The WHO RNI is 2.4ug per day for men and women, rising to 2.6ug for pregnant and 2.8ug for lactating women. The UK recommended intake is 1.5ug per day. Excessive intake will not cause toxicity as excretion is very rapid.

Good sources include almost animal products including eggs and dairy, fortified breakfast cereals and marmite.

Vitamin C

Also known as ascorbic acid. Its main role is as an antioxidant, though it is also used in collagen synthesis. It also enhances iron uptake and thus is frequently prescribed with iron supplements. 25mg of vitamin C with meals can increase iron availability by 65% (this is present in a very small serving of most vegetables) and therefore those supplementing with iron should take this with meals.

Vitamin C is necessary for collagen synthesis and production, so it can be very important in recovery and injury cases as collagen is a key ‘ingredient’ in connective tissue. Extreme deficiency is well known for causing the excessive bleeding condition known as scurvy, categorised by bleeding gums, loose teeth and bruising.
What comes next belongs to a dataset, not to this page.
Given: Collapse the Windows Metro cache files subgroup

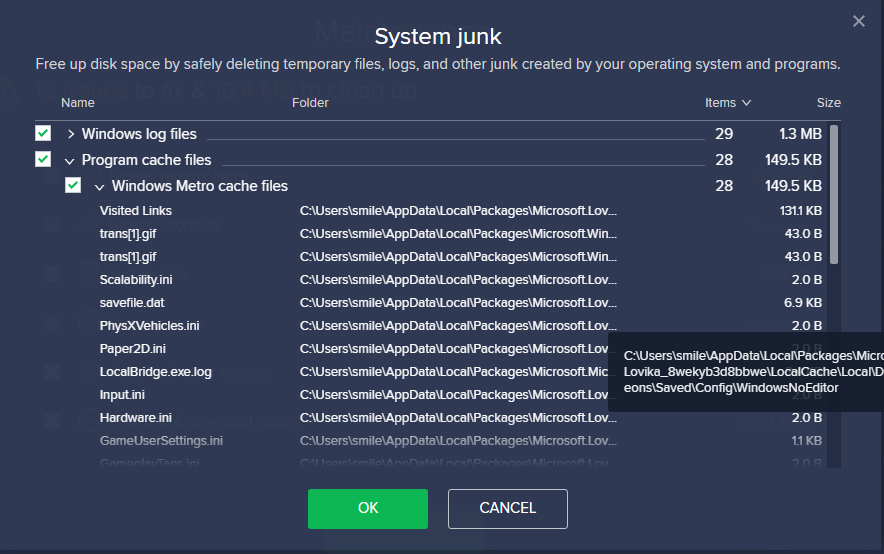Looking at the screenshot, I should (x=99, y=187).
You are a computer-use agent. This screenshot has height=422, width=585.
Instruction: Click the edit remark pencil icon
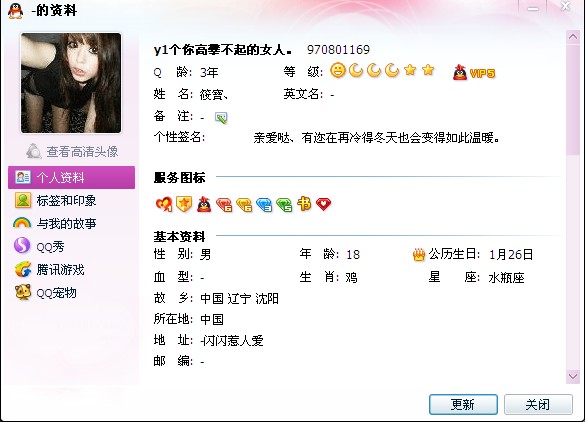221,118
Although vitamin C is useful for fighting off illness, there is no good evidence to suggest that super-dosing it is good for reducing cold symptoms, and it’s unlikely that consuming a large amount improves injury recovery due to rapid excretion times after overconsumption. In fact, large-doses of vitamin C can cause GI distress.

The WHO RNI is 45mg per day, rising to 55mg and 75mg for pregnant and lactating women respectively. The UK recommended intake is 40mg. The suggested TUL is 1000mg.

Good food sources include citrus fruits, peppers, berries, dark green leafy vegetables, white potatoes and blackcurrants.